Exceeding commit timeout is only a consequence of the problem.
Using the default settings, bzip2 and gzip would exceed the commit timeout if simulated (not fast-forwarded) during their initialization phases.
Since there was an unlimited number of write buffers, store instructions could evict blocks from the cache but not incur the latency penalty (in selection, stores commit in essentially zero time, the latency of this is never used anywhere!) Therefore, a cache set within the L2 cache could be so backlogged with replacements that a non-store would be forced to wait for all of them to occur. While this could occur with a load to the same set, the problem occurred at instruction fetch in bzip2 and gzip.
From the log: Fetch (il1) at Cycle 220142. Access type: Read to Set 231, Tag 294916. Current Tags (0,0). Miss. Propagate to next level: UL2 at Cycle 220142. Access type: Read to Set 57, Tag 73729. Current Tags (82849,82848,82847,82846,82845,82844,82843,82842). Miss. Propagate to Main Memory: Evict 82842 (LRU). 82842 ready at 708165. Latency is 708165 - 220142 = 488023. Bus from UL2 to Main Memory is tied up for 493430 cycles. Net Latency at UL2 is 493792 cycles. Net Latency at il1 is 493792 cycles.
This would cause the fetch issue delay for the context running bzip2/gzip to be huge and ultimately stall the processor.

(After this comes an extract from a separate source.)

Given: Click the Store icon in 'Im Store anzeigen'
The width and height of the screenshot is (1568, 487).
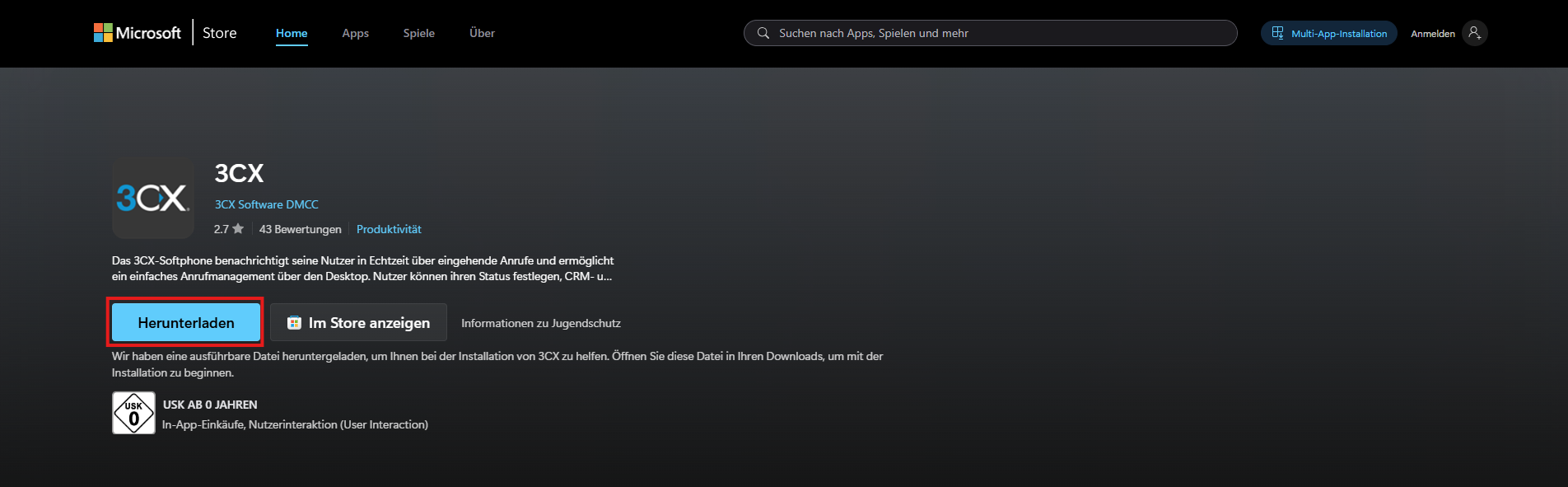Looking at the screenshot, I should (294, 323).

The has been partially dealt with with the May 5th 2009 introduction of a CPU to L1 write buffer. Additional write buffers would be needed to fully solve this problem. The default setting is 16 write buffer entries per core. These retain the latency incurred by stores and prevent additional stores from being committed if there is no room left in the buffer.